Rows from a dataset
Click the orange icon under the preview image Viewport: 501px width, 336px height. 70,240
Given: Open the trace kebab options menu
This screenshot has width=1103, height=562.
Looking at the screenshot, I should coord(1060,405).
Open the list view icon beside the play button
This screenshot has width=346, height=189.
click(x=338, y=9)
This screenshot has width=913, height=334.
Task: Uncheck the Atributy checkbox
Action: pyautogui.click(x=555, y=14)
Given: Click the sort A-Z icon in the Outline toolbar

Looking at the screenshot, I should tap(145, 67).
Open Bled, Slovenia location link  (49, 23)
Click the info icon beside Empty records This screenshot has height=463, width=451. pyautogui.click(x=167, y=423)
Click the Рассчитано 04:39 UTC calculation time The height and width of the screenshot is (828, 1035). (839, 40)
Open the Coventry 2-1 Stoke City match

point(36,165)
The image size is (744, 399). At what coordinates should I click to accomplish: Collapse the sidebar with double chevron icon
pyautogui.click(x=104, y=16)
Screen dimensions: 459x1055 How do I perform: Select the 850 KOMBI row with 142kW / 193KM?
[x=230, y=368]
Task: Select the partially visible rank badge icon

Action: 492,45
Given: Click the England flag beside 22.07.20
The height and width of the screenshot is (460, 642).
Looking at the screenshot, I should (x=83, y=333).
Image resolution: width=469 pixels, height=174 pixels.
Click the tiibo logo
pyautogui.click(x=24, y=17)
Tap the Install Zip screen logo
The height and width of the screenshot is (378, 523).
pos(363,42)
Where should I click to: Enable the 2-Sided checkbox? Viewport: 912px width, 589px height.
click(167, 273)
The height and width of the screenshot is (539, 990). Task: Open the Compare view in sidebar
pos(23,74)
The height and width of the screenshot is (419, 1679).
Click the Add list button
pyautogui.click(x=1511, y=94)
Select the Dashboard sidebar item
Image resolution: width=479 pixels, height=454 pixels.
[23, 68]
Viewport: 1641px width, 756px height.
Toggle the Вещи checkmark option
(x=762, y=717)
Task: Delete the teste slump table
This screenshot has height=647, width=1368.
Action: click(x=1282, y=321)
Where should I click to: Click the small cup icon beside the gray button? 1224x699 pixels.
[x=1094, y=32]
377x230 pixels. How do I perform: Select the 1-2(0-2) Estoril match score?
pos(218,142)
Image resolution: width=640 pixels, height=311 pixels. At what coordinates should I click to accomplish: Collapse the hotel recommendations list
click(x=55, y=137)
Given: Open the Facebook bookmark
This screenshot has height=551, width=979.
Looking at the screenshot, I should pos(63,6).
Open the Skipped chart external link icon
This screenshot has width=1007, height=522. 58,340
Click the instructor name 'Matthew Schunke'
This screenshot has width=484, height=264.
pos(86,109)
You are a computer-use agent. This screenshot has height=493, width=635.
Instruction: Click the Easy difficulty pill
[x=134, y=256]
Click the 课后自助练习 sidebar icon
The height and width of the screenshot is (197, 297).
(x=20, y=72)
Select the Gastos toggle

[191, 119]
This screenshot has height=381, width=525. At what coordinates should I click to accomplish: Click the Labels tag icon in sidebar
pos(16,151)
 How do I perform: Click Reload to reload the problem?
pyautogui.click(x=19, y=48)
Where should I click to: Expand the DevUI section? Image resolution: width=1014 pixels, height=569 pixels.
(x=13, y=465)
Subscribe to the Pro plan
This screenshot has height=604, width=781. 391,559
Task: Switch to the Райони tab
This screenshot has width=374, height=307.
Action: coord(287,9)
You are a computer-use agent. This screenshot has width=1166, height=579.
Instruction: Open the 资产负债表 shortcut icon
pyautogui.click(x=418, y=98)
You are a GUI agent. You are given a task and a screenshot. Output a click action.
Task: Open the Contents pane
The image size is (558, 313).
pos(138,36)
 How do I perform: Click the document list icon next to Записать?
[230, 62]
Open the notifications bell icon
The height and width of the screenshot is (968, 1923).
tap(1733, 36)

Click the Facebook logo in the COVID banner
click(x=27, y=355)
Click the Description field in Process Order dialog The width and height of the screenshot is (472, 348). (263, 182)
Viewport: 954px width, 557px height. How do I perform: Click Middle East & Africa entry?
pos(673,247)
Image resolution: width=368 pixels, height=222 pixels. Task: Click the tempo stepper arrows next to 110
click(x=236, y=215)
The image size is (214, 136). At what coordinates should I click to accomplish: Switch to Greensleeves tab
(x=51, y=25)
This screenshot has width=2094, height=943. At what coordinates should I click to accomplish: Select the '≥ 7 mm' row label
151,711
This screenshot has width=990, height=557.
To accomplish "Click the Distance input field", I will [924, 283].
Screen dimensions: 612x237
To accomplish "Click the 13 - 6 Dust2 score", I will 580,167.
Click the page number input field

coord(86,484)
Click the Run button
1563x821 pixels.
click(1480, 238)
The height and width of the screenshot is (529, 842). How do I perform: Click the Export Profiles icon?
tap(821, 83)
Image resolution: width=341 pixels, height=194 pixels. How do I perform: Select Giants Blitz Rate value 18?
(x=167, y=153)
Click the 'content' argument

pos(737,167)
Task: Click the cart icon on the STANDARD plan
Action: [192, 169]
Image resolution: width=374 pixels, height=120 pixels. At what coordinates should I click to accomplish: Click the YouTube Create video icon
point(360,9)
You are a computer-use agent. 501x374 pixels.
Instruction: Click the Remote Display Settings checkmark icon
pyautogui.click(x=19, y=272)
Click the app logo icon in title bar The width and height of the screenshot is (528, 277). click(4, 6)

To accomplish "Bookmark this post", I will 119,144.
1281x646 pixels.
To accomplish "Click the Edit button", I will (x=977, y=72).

→ **Work to do**
Rewrite the records above with "Viewport" changed to "Window" wherever it occurs, leaving everything else the same.

→ **Reply**
Click the orange icon under the preview image Window: 501px width, 336px height. 70,240
Given: Open the trace kebab options menu
This screenshot has width=1103, height=562.
Looking at the screenshot, I should coord(1060,405).
Open the list view icon beside the play button
This screenshot has width=346, height=189.
click(x=338, y=9)
This screenshot has width=913, height=334.
Task: Uncheck the Atributy checkbox
Action: pyautogui.click(x=555, y=14)
Given: Click the sort A-Z icon in the Outline toolbar

Looking at the screenshot, I should tap(145, 67).
Open Bled, Slovenia location link  (49, 23)
Click the info icon beside Empty records This screenshot has height=463, width=451. pyautogui.click(x=167, y=423)
Click the Рассчитано 04:39 UTC calculation time The height and width of the screenshot is (828, 1035). (839, 40)
Open the Coventry 2-1 Stoke City match

point(36,165)
The image size is (744, 399). At what coordinates should I click to accomplish: Collapse the sidebar with double chevron icon
pyautogui.click(x=104, y=16)
Screen dimensions: 459x1055 How do I perform: Select the 850 KOMBI row with 142kW / 193KM?
[x=230, y=368]
Task: Select the partially visible rank badge icon

Action: 492,45
Given: Click the England flag beside 22.07.20
The height and width of the screenshot is (460, 642).
Looking at the screenshot, I should (x=83, y=333).
Image resolution: width=469 pixels, height=174 pixels.
Click the tiibo logo
pyautogui.click(x=24, y=17)
Tap the Install Zip screen logo
The height and width of the screenshot is (378, 523).
pos(363,42)
Where should I click to: Enable the 2-Sided checkbox? Window: 912px width, 589px height.
click(167, 273)
The height and width of the screenshot is (539, 990). Task: Open the Compare view in sidebar
pos(23,74)
The height and width of the screenshot is (419, 1679).
Click the Add list button
pyautogui.click(x=1511, y=94)
Select the Dashboard sidebar item
Image resolution: width=479 pixels, height=454 pixels.
[23, 68]
Window: 1641px width, 756px height.
Toggle the Вещи checkmark option
(x=762, y=717)
Task: Delete the teste slump table
This screenshot has height=647, width=1368.
Action: click(x=1282, y=321)
Where should I click to: Click the small cup icon beside the gray button? 1224x699 pixels.
[x=1094, y=32]
377x230 pixels. How do I perform: Select the 1-2(0-2) Estoril match score?
pos(218,142)
Image resolution: width=640 pixels, height=311 pixels. At what coordinates should I click to accomplish: Collapse the hotel recommendations list
click(x=55, y=137)
Given: Open the Facebook bookmark
This screenshot has height=551, width=979.
Looking at the screenshot, I should pos(63,6).
Open the Skipped chart external link icon
This screenshot has width=1007, height=522. 58,340
Click the instructor name 'Matthew Schunke'
This screenshot has width=484, height=264.
pos(86,109)
You are a computer-use agent. This screenshot has height=493, width=635.
Instruction: Click the Easy difficulty pill
[x=134, y=256]
Click the 课后自助练习 sidebar icon
The height and width of the screenshot is (197, 297).
(x=20, y=72)
Select the Gastos toggle

[191, 119]
This screenshot has height=381, width=525. At what coordinates should I click to accomplish: Click the Labels tag icon in sidebar
pos(16,151)
 How do I perform: Click Reload to reload the problem?
pyautogui.click(x=19, y=48)
Where should I click to: Expand the DevUI section? Image resolution: width=1014 pixels, height=569 pixels.
(x=13, y=465)
Subscribe to the Pro plan
This screenshot has height=604, width=781. 391,559
Task: Switch to the Райони tab
This screenshot has width=374, height=307.
Action: coord(287,9)
You are a computer-use agent. This screenshot has width=1166, height=579.
Instruction: Open the 资产负债表 shortcut icon
pyautogui.click(x=418, y=98)
You are a GUI agent. You are given a task and a screenshot. Output a click action.
Task: Open the Contents pane
The image size is (558, 313).
pos(138,36)
 How do I perform: Click the document list icon next to Записать?
[230, 62]
Open the notifications bell icon
The height and width of the screenshot is (968, 1923).
tap(1733, 36)

Click the Facebook logo in the COVID banner
click(x=27, y=355)
Click the Description field in Process Order dialog The width and height of the screenshot is (472, 348). (263, 182)
Window: 954px width, 557px height. How do I perform: Click Middle East & Africa entry?
pos(673,247)
Image resolution: width=368 pixels, height=222 pixels. Task: Click the tempo stepper arrows next to 110
click(x=236, y=215)
The image size is (214, 136). At what coordinates should I click to accomplish: Switch to Greensleeves tab
(x=51, y=25)
This screenshot has width=2094, height=943. At what coordinates should I click to accomplish: Select the '≥ 7 mm' row label
151,711
This screenshot has width=990, height=557.
To accomplish "Click the Distance input field", I will [924, 283].
Screen dimensions: 612x237
To accomplish "Click the 13 - 6 Dust2 score", I will 580,167.
Click the page number input field

coord(86,484)
Click the Run button
1563x821 pixels.
click(1480, 238)
The height and width of the screenshot is (529, 842). How do I perform: Click the Export Profiles icon?
tap(821, 83)
Image resolution: width=341 pixels, height=194 pixels. How do I perform: Select Giants Blitz Rate value 18?
(x=167, y=153)
Click the 'content' argument

pos(737,167)
Task: Click the cart icon on the STANDARD plan
Action: [192, 169]
Image resolution: width=374 pixels, height=120 pixels. At what coordinates should I click to accomplish: Click the YouTube Create video icon
point(360,9)
You are a computer-use agent. 501x374 pixels.
Instruction: Click the Remote Display Settings checkmark icon
pyautogui.click(x=19, y=272)
Click the app logo icon in title bar The width and height of the screenshot is (528, 277). click(4, 6)

To accomplish "Bookmark this post", I will 119,144.
1281x646 pixels.
To accomplish "Click the Edit button", I will (x=977, y=72).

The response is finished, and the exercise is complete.